The first option is the best since it is less intrusive and is hidden from the user, also cookies avoid the chance to bookmark stale tokens and the chance to remove the tokens inadvertantly.

The problem with cookies is that they might be disabled, for this case we might require the user to support cookies or we could fallback to attach the tokens to the URL for each page, this is effectively what gets done in PHP4, whenever cookies are not supported by the browser, PHP4 will attach the tokens to the URL.

What is in the Tokens?

The tokens purpose is to say that the user with this token is logged in, the simplest such token is to have it named loggedin and set it to one after the user logged in.

This only serves to show that the tokens themselves need to be secured in the sense that we don't want a user to be able to say that he is logged in without going through our login page.

After all, in this example the user can just add the cookie by himself and he will be regarded as logged in.
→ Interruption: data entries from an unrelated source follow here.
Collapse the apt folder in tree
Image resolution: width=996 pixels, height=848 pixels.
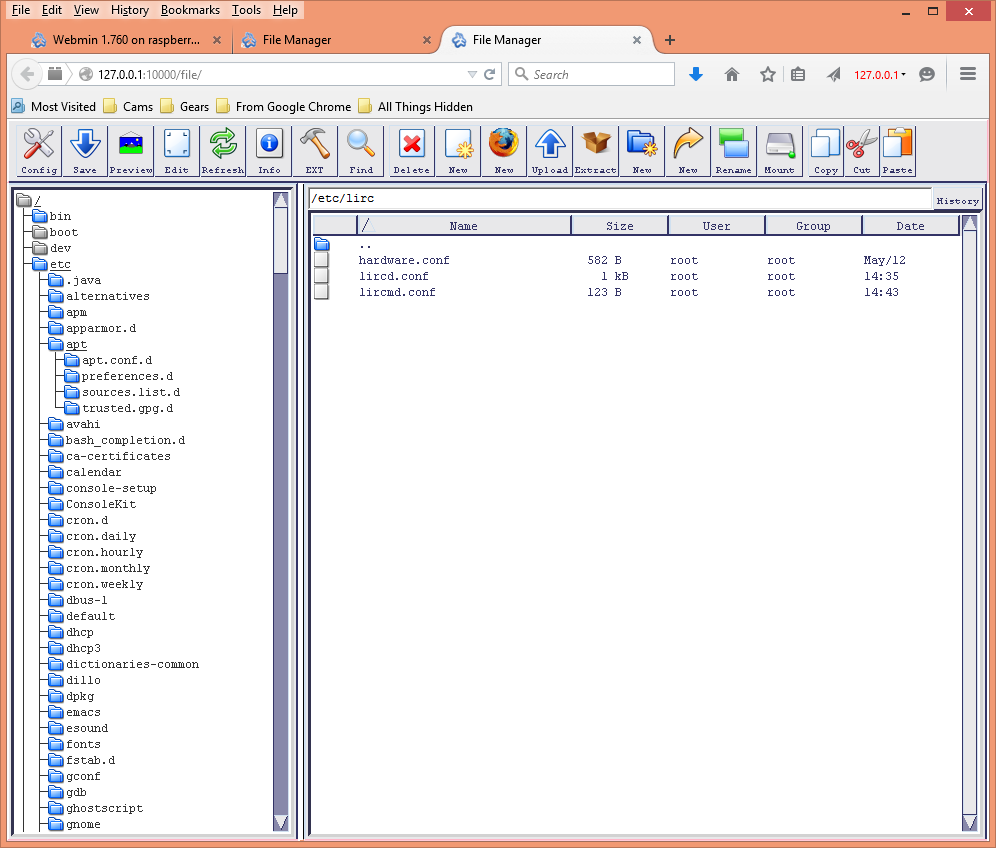point(57,344)
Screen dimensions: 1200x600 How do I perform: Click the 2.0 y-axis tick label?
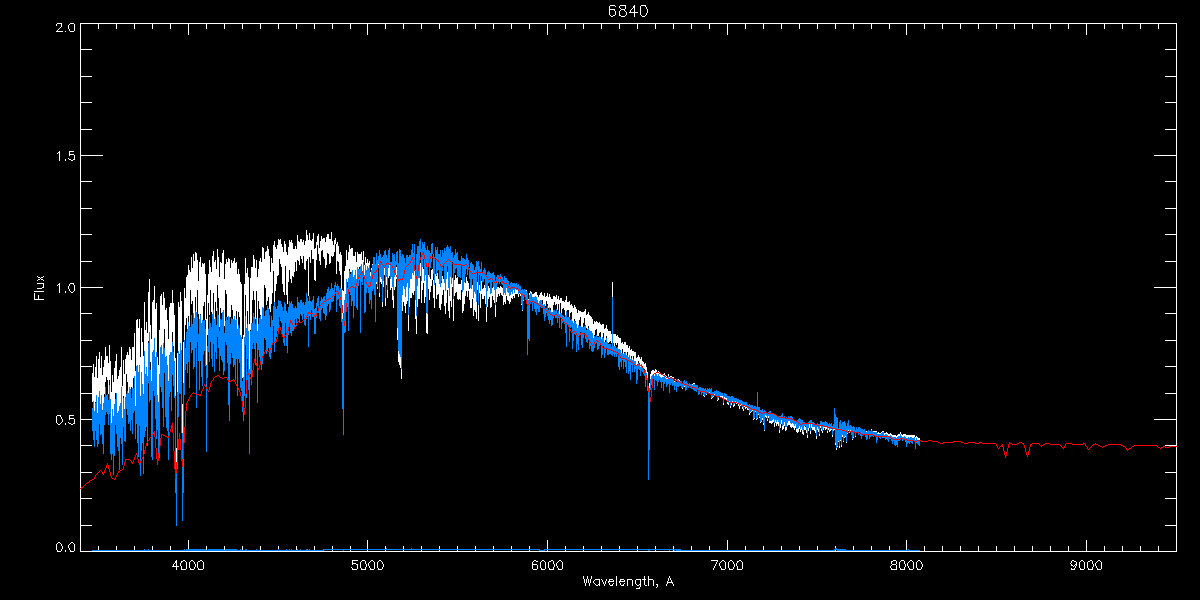63,28
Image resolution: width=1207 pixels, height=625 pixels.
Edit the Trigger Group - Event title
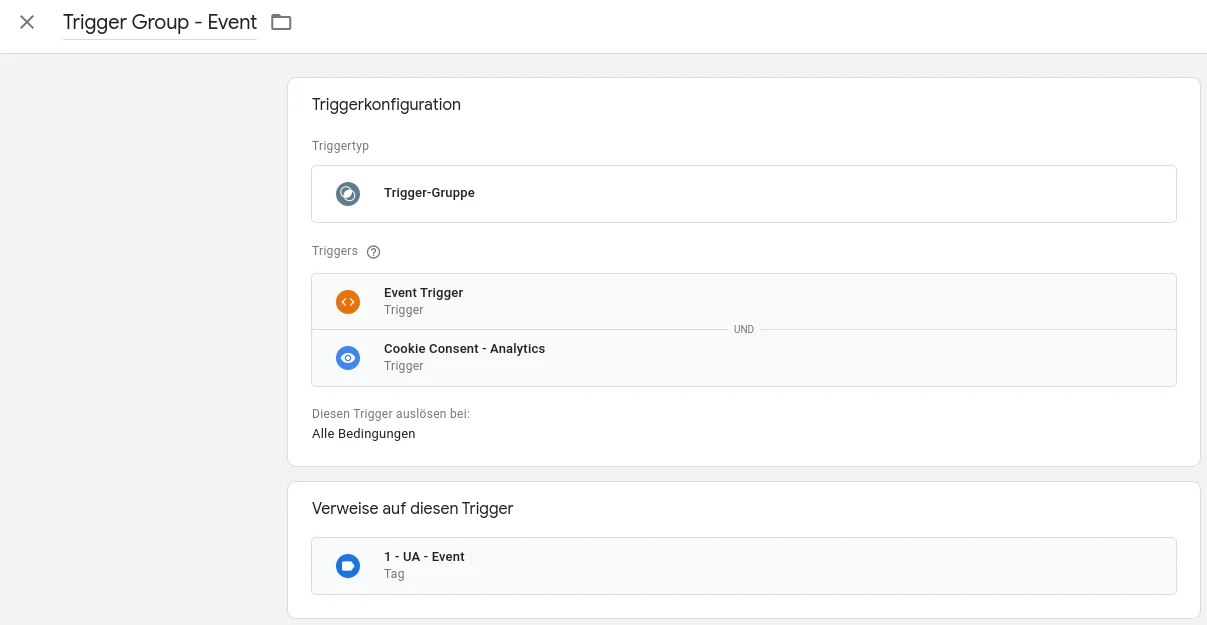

Bad idea!

The simplest scheme for the tokens is to have a token called username and a token called password which will hold the users username and password, respectively. However it is possible to intercept this on the way and so it's insecure in the sense that someone can listen and learn the password.

A simple and the most effective method is to have a session id that will be a random number attached to the user at login time and have all info on the server attached to this session id, when the user logs off the session id and it's associated information is dropped and so it poses no large problem.

It is possible for an attacker to use the session ID of the user but that is only usefull as long as the user is logged in, we will see later on that this is unavoidable under normal circumstances.

Basic Protocol

The simplest such protocol is employed by web servers for the Basic Authentication, this is also the default protocol for authentication by the webserver, when you get a popup window to ask for a username and a password this is the basic authentication of the webserver, it is usually done with the htaccess file in Apache. In this protocol the server asks the user for authentication and the user provides the user and password, The web server then compares the password with the copy it has stored on file and allows access.

All the data is transfered as-is, this means that anyone who can listen to the communication will learn the password. Listening on the communication line is called sniffing and is not so hard to do, so we want something that has better security.

Improved Protocol

The immediate solution is to encrypt the password in transit by some key, however this is not usually possible because both sides need to know the key beforehand. There are methods to create such a key on the fly but these algorithms are not suitable for implementation in the a regular web application.

The solution for this is to use a Hash function, a Hash function is a one-way function, that is, given some input it returns a number, the one way property means that if the sniffer gets the resulting number he will not be able to find an input that will generate this number.

The two hash functions that are in wide use are MD5 and SHA1, MD5 returns a 128 bit number and SHA1 returns a 160 bit number. The number is usually converted to hexadecimal notation in which each 4 bits are translated into a character that is easy to store and display.

The authentication method now is switched to have the user send the username and the hash of the password instead of the password itself. The server cannot find from the hash what was the password the user types, but since the server knows the password from beforehand (during registration) it can compute the hash by itself and then compare the received hash with what it computed. This means that anyone who is listening will not learn the password and so supposedly he cannot enter the web-site as this user.

Final Protocol

Stopping at this point would have made this article rather short, luckily for us there is a hole in the above scheme. The hole in this scheme is that the sniffer now has the hash and since all we need is to send the username and the hash he can simply send them without knowing the password!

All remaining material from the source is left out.